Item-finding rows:
# # # # # # #

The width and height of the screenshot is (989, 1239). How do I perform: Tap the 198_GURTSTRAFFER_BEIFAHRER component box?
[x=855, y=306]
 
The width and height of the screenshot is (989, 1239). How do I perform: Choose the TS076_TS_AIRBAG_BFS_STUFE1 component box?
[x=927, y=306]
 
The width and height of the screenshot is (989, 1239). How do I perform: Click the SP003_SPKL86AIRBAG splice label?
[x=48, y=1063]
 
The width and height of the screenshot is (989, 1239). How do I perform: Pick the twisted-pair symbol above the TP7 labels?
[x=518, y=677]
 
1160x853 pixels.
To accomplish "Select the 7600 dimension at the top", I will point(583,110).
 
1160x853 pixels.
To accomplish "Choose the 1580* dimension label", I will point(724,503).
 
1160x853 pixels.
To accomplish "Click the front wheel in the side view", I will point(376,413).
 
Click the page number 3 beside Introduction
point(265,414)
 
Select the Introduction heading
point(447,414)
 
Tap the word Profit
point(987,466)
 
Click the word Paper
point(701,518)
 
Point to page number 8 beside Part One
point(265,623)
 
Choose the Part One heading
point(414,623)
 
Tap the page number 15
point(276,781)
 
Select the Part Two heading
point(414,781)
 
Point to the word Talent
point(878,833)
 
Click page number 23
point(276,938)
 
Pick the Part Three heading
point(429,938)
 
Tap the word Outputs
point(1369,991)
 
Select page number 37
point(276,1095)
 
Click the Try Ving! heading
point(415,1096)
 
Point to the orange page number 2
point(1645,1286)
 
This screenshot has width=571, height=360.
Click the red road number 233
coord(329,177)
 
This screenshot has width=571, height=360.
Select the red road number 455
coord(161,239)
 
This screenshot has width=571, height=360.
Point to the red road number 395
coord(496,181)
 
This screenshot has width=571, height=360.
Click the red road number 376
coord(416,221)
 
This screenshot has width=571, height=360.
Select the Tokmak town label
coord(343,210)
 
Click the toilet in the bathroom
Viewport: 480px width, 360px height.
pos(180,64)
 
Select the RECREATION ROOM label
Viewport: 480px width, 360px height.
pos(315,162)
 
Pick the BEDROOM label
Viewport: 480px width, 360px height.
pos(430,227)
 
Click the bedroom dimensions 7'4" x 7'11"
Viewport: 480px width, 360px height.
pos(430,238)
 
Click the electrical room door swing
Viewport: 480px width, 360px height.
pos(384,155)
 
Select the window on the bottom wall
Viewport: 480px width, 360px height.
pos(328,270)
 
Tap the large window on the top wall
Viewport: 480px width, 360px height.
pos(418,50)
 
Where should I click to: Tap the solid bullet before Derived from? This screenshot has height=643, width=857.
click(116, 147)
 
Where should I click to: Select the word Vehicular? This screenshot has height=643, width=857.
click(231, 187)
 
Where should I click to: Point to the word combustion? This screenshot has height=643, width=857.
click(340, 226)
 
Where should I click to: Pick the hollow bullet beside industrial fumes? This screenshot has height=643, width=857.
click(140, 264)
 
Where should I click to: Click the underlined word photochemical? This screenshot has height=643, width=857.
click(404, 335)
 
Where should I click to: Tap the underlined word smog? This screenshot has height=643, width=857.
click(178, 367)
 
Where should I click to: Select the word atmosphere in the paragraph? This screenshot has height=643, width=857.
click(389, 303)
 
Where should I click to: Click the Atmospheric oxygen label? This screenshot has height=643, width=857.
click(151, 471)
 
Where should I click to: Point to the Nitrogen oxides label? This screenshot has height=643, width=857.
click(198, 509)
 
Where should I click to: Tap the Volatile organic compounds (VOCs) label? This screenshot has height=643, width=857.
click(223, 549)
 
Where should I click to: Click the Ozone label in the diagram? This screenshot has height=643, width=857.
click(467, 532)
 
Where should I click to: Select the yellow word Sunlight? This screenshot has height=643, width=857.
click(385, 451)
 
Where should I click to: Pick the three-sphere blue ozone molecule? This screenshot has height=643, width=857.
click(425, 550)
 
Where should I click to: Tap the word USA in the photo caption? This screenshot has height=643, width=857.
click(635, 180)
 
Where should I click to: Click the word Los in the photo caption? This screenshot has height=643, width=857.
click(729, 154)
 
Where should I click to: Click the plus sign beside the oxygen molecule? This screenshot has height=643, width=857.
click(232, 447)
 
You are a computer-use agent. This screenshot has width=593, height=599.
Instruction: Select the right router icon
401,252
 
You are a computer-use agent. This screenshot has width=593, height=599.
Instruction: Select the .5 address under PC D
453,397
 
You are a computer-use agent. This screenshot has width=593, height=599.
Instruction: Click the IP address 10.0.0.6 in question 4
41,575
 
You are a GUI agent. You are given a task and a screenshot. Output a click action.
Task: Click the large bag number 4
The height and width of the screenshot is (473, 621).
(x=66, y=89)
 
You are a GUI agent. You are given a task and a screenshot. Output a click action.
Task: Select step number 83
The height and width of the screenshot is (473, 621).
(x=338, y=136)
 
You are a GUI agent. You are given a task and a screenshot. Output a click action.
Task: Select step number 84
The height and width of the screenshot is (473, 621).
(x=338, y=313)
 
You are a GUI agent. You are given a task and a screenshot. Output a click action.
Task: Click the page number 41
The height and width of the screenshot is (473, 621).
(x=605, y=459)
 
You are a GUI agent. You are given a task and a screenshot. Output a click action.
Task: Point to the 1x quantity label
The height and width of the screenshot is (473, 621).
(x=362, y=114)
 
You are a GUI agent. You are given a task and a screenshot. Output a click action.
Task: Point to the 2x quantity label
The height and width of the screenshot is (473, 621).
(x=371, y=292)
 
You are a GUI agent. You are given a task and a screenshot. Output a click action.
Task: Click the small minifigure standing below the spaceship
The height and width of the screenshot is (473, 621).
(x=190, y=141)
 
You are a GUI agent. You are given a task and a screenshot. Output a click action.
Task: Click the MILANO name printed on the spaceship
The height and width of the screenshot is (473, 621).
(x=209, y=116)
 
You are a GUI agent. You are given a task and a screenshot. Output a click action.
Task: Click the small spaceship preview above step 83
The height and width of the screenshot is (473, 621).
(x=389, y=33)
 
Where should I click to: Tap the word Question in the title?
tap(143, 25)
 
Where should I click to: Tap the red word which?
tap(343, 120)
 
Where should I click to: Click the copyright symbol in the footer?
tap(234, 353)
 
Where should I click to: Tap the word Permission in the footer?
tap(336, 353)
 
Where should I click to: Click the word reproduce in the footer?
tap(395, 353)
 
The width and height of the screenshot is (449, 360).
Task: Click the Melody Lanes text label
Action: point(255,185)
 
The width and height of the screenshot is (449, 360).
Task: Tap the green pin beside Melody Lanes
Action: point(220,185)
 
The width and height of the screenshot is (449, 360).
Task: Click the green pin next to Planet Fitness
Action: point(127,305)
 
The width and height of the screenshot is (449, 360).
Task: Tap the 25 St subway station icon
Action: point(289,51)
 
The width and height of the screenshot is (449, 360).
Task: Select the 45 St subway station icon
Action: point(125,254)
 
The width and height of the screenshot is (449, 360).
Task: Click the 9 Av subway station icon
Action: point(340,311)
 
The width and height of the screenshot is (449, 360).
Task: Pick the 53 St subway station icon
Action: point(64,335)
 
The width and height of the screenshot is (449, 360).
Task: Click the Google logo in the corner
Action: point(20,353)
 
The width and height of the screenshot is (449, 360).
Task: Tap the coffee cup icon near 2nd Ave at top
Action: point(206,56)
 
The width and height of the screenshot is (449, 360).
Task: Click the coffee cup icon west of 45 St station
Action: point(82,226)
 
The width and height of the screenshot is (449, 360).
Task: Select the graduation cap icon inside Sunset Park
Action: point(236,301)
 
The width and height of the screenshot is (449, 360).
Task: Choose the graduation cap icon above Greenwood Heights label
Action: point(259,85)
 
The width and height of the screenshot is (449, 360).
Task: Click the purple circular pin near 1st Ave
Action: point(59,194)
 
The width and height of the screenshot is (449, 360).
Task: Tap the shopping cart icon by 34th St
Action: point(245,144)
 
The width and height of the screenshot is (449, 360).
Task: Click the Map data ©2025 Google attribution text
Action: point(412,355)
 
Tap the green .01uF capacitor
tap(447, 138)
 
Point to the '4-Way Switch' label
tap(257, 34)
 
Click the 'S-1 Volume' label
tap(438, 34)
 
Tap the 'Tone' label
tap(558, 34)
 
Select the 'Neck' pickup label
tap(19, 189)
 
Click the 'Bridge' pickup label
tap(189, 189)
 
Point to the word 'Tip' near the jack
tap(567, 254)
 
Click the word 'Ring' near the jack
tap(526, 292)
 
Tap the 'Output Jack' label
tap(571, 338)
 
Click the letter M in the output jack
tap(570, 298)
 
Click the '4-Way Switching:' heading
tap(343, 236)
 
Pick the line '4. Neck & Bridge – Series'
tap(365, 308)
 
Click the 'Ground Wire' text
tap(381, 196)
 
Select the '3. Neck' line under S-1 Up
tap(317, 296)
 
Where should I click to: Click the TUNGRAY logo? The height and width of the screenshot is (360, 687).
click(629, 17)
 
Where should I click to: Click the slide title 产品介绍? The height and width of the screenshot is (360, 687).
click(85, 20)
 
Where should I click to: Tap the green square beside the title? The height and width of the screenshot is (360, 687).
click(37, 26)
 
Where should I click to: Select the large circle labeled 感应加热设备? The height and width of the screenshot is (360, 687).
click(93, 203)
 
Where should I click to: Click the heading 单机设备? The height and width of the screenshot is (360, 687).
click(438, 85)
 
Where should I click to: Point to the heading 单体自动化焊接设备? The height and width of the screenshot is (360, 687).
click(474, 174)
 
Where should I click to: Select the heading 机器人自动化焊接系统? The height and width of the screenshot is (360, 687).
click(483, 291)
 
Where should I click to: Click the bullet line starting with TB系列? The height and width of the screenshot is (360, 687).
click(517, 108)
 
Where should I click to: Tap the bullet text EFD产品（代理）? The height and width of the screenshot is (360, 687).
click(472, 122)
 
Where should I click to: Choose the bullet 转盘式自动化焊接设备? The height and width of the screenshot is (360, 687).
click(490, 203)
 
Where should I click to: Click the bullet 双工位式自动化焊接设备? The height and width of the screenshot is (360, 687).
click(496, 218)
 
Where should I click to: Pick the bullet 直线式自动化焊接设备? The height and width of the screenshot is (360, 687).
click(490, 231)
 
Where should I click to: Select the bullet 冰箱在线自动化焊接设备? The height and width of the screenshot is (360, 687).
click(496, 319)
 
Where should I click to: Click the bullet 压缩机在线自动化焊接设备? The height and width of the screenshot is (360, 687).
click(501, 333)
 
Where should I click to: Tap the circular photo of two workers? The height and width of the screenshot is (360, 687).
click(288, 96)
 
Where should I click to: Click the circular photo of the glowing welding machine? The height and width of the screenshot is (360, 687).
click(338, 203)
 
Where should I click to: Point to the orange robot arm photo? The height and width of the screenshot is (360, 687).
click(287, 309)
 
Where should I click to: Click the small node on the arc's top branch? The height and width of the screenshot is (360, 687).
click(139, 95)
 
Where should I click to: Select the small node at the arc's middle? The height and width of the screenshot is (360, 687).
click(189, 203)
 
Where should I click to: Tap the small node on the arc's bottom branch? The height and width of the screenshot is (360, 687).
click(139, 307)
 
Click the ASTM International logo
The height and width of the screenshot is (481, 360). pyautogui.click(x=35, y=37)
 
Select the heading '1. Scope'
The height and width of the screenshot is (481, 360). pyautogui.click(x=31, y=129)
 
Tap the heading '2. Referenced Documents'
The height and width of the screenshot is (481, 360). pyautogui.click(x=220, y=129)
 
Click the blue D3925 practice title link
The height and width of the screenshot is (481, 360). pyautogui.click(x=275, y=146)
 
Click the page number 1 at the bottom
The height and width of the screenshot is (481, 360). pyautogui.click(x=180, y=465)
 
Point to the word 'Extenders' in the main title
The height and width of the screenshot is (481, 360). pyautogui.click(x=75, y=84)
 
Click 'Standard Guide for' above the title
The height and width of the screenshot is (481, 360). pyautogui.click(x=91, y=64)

# # # # # # #

DIRECTIONS FOR THIS TASK:
Reproduce the rows above word for word, starting with the line that contains "TS076_TS_AIRBAG_BFS_STUFE1 component box?" and ending with the line that contains "[x=48, y=1063]", both of those lines included.

RESULT FOR THIS EXERCISE:
The width and height of the screenshot is (989, 1239). How do I perform: Choose the TS076_TS_AIRBAG_BFS_STUFE1 component box?
[x=927, y=306]
 
The width and height of the screenshot is (989, 1239). How do I perform: Click the SP003_SPKL86AIRBAG splice label?
[x=48, y=1063]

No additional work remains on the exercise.